Phelps said, “What I didn’t know is that the turn of the [21st] century had changed Higley from a community of farms to a community of bedrooms... Higley supplied what progress demanded: great expanses of flatland and no historical infrastructure to stand in the way of the giant strip malls, fast-food chains, and freeway turnpikes that would become the brightly-lit circulatory system of this new, affordable Higley.”
That’s when he felt compelled to go back home to document the changes with his 4x5 camera. The result of the three-year project is a great photo book (part love story, part sociological documentation, part bemused amazement) that shows the transformation of an individual community that describes in a more general way the new face of the American West.

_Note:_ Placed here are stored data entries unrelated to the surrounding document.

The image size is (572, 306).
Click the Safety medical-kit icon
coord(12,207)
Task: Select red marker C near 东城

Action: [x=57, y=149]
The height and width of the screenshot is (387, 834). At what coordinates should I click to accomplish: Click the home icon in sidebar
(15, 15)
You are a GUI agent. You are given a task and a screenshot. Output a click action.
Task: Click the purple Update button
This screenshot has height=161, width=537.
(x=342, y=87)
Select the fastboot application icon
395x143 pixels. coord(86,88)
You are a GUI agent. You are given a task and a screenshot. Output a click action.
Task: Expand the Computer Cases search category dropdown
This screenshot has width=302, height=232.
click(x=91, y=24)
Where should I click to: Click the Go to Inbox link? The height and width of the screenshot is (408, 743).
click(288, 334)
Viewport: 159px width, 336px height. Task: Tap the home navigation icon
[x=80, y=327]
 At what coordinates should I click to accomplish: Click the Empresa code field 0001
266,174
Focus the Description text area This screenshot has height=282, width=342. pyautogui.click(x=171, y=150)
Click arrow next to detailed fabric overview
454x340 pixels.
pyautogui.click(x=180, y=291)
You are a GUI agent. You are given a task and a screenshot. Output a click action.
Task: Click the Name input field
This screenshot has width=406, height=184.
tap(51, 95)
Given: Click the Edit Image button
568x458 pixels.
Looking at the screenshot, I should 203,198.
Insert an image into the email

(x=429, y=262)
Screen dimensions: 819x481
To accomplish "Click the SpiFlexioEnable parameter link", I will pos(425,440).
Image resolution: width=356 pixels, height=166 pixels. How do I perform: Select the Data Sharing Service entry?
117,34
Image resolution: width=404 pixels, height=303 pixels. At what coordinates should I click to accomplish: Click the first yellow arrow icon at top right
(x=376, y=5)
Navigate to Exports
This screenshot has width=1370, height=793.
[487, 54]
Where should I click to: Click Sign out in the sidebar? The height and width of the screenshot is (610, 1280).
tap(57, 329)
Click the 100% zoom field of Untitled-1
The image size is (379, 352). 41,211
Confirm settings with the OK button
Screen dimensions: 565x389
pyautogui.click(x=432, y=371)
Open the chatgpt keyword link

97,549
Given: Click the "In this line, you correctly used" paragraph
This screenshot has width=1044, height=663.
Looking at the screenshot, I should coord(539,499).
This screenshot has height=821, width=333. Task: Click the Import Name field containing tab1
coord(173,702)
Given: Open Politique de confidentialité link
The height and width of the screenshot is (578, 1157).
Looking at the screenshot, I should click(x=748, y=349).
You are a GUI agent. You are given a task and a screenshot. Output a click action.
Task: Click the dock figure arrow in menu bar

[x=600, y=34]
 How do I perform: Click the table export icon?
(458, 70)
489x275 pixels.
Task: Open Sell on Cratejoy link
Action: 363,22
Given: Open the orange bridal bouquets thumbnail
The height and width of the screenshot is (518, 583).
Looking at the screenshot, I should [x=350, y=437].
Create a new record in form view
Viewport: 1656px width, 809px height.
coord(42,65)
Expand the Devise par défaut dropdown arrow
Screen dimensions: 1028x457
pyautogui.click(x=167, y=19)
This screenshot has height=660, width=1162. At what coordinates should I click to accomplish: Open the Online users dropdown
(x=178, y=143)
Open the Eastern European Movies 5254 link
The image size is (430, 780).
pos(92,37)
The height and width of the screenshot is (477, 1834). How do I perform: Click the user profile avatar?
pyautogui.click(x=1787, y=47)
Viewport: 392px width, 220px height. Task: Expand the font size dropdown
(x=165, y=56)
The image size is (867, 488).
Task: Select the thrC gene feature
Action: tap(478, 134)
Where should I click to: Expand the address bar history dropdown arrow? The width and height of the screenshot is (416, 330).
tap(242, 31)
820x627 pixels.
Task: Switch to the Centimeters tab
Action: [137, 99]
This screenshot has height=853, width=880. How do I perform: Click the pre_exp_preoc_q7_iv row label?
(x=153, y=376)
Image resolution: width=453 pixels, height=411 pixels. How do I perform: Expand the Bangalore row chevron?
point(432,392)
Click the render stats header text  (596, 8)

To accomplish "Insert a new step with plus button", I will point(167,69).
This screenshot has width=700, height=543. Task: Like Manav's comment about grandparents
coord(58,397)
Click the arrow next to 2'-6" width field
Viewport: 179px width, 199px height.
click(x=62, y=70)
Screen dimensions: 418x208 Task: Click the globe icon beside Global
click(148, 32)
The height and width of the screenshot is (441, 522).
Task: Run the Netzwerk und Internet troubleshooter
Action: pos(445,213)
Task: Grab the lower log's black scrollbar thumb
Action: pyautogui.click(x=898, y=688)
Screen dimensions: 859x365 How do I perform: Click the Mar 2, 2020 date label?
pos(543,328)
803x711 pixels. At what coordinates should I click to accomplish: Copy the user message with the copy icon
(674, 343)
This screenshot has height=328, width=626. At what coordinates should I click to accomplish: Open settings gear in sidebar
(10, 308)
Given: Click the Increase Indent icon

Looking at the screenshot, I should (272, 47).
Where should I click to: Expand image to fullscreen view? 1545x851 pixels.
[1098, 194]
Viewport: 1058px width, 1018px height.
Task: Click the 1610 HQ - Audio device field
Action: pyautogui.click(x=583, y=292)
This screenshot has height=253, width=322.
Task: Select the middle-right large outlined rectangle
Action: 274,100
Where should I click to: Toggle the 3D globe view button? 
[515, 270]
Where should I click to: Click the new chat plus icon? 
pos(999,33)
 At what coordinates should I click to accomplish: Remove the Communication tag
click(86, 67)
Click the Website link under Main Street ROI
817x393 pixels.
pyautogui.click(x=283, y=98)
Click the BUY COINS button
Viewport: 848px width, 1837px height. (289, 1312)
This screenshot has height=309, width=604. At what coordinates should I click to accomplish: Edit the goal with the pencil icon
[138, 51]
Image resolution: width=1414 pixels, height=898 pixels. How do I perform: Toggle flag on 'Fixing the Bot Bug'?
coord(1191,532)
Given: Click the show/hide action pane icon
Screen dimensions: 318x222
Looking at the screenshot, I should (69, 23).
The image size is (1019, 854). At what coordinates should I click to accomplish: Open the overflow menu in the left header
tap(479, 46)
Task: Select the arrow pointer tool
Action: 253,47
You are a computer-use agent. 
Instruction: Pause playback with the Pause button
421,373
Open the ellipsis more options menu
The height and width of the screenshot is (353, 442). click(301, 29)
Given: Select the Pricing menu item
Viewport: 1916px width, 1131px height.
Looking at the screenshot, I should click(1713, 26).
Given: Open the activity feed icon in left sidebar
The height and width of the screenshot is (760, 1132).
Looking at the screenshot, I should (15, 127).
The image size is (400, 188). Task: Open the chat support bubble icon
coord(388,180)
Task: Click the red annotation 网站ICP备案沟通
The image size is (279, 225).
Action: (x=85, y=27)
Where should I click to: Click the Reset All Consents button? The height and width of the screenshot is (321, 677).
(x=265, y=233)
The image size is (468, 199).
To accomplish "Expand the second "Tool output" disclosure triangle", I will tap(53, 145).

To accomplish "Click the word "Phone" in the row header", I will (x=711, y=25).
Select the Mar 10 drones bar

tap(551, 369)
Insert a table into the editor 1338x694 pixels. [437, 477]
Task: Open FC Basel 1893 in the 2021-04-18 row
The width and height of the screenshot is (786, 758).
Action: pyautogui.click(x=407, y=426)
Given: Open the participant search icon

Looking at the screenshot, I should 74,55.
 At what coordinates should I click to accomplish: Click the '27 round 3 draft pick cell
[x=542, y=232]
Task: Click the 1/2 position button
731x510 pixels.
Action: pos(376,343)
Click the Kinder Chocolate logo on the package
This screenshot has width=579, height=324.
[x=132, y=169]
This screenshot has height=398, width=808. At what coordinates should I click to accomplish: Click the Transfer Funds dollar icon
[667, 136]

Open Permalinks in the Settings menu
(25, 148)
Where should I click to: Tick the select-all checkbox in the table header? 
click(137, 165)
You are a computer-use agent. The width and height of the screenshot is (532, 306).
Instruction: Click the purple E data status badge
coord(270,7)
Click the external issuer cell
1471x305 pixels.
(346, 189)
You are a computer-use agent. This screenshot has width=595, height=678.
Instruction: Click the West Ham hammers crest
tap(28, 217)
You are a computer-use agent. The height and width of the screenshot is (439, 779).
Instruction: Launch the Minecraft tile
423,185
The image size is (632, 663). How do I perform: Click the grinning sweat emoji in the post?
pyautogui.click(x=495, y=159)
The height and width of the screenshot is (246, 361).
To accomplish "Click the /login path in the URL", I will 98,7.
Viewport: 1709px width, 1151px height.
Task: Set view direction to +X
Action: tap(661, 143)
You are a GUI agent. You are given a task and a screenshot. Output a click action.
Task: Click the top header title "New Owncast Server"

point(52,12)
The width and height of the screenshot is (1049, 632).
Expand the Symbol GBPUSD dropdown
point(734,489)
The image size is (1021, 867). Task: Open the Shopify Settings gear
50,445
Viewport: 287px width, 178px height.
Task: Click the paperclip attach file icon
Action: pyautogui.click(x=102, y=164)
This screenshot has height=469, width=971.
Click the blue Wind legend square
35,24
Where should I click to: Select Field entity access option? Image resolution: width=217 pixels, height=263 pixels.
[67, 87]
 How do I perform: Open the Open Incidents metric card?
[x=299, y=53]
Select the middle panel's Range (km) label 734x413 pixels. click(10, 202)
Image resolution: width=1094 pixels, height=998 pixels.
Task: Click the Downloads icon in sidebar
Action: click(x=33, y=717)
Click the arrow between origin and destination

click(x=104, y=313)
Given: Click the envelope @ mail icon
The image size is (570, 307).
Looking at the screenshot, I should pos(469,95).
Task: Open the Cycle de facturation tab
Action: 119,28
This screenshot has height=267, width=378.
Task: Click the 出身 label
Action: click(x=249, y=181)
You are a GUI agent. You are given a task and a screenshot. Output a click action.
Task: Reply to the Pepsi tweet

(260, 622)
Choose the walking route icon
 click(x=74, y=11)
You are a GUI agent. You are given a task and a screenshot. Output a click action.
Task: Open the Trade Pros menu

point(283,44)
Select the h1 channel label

Alec Soth writes, “Why do we take pictures? To preserve memories? Stop time? Tell stories? Andrew Phelps’ photographs of Higley, Arizona do all of these things. But most of all they make me want to go out into the world. Stripped of the usual tendency toward cynical sensationalism, Phelps’ pictures depict Higley with a mixture of clarity and affection. After looking at this remarkable book, I feel like going outside to chat with my neighbor.”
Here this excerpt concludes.